(WHAT THE TASK REQUIRES):
Retyping each entry exactly is the whole task.

━━━━━━━━━━━━━━━━━━━━

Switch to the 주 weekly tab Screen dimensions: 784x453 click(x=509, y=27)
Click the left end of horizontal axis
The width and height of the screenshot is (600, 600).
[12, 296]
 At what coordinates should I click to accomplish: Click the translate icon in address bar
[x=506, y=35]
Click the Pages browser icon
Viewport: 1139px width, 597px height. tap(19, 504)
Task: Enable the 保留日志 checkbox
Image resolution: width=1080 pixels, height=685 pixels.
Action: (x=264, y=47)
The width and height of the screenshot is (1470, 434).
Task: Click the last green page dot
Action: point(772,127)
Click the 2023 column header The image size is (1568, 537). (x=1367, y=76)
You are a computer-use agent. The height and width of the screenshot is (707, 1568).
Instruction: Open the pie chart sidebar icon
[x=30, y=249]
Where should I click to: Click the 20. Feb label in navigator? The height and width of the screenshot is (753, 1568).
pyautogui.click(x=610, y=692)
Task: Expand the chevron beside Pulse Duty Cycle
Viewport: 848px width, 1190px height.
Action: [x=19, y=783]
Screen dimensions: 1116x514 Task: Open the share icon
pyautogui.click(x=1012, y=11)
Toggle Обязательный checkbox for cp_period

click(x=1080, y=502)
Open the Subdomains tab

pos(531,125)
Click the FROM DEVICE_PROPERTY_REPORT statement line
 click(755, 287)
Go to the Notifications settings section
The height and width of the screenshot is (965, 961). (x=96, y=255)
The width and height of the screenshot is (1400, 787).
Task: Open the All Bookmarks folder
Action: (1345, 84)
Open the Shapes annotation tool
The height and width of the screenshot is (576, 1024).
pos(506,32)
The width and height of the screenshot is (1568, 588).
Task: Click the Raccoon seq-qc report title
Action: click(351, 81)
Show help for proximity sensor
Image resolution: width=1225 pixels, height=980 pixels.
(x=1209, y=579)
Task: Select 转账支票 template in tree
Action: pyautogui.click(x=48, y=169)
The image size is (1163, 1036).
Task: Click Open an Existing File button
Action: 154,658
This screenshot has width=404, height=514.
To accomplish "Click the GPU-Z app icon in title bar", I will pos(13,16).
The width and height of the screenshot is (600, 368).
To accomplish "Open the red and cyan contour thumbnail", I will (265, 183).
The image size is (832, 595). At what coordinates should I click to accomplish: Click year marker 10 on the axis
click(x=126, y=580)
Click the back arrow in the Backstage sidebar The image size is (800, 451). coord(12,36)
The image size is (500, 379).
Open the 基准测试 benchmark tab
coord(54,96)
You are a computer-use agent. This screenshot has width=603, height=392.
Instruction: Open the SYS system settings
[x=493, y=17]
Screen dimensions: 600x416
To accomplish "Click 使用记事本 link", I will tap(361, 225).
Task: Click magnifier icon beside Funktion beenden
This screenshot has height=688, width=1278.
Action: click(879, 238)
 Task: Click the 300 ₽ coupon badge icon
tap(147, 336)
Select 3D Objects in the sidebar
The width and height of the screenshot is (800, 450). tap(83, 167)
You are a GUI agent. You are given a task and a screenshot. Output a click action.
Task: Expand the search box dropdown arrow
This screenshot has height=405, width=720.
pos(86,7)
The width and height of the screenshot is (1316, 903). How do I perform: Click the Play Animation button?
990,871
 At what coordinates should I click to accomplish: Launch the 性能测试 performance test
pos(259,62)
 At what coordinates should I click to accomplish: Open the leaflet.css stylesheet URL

━━━━━━━━━━━━━━━━━━━━

(TASK SOLUTION):
Switch to the 주 weekly tab Screen dimensions: 784x453 click(x=509, y=27)
Click the left end of horizontal axis
The width and height of the screenshot is (600, 600).
[12, 296]
 At what coordinates should I click to accomplish: Click the translate icon in address bar
[x=506, y=35]
Click the Pages browser icon
Viewport: 1139px width, 597px height. tap(19, 504)
Task: Enable the 保留日志 checkbox
Image resolution: width=1080 pixels, height=685 pixels.
Action: (x=264, y=47)
The width and height of the screenshot is (1470, 434).
Task: Click the last green page dot
Action: point(772,127)
Click the 2023 column header The image size is (1568, 537). (x=1367, y=76)
You are a computer-use agent. The height and width of the screenshot is (707, 1568).
Instruction: Open the pie chart sidebar icon
[x=30, y=249]
Where should I click to: Click the 20. Feb label in navigator? The height and width of the screenshot is (753, 1568).
pyautogui.click(x=610, y=692)
Task: Expand the chevron beside Pulse Duty Cycle
Viewport: 848px width, 1190px height.
Action: [x=19, y=783]
Screen dimensions: 1116x514 Task: Open the share icon
pyautogui.click(x=1012, y=11)
Toggle Обязательный checkbox for cp_period

click(x=1080, y=502)
Open the Subdomains tab

pos(531,125)
Click the FROM DEVICE_PROPERTY_REPORT statement line
 click(755, 287)
Go to the Notifications settings section
The height and width of the screenshot is (965, 961). (x=96, y=255)
The width and height of the screenshot is (1400, 787).
Task: Open the All Bookmarks folder
Action: (1345, 84)
Open the Shapes annotation tool
The height and width of the screenshot is (576, 1024).
pos(506,32)
The width and height of the screenshot is (1568, 588).
Task: Click the Raccoon seq-qc report title
Action: click(351, 81)
Show help for proximity sensor
Image resolution: width=1225 pixels, height=980 pixels.
(x=1209, y=579)
Task: Select 转账支票 template in tree
Action: pyautogui.click(x=48, y=169)
The image size is (1163, 1036).
Task: Click Open an Existing File button
Action: 154,658
This screenshot has width=404, height=514.
To accomplish "Click the GPU-Z app icon in title bar", I will pos(13,16).
The width and height of the screenshot is (600, 368).
To accomplish "Open the red and cyan contour thumbnail", I will (265, 183).
The image size is (832, 595). At what coordinates should I click to accomplish: Click year marker 10 on the axis
click(x=126, y=580)
Click the back arrow in the Backstage sidebar The image size is (800, 451). coord(12,36)
The image size is (500, 379).
Open the 基准测试 benchmark tab
coord(54,96)
You are a computer-use agent. This screenshot has width=603, height=392.
Instruction: Open the SYS system settings
[x=493, y=17]
Screen dimensions: 600x416
To accomplish "Click 使用记事本 link", I will tap(361, 225).
Task: Click magnifier icon beside Funktion beenden
This screenshot has height=688, width=1278.
Action: click(879, 238)
 Task: Click the 300 ₽ coupon badge icon
tap(147, 336)
Select 3D Objects in the sidebar
The width and height of the screenshot is (800, 450). tap(83, 167)
You are a GUI agent. You are given a task and a screenshot. Output a click action.
Task: Expand the search box dropdown arrow
This screenshot has height=405, width=720.
pos(86,7)
The width and height of the screenshot is (1316, 903). How do I perform: Click the Play Animation button?
990,871
 At what coordinates should I click to accomplish: Launch the 性能测试 performance test
pos(259,62)
 At what coordinates should I click to accomplish: Open the leaflet.css stylesheet URL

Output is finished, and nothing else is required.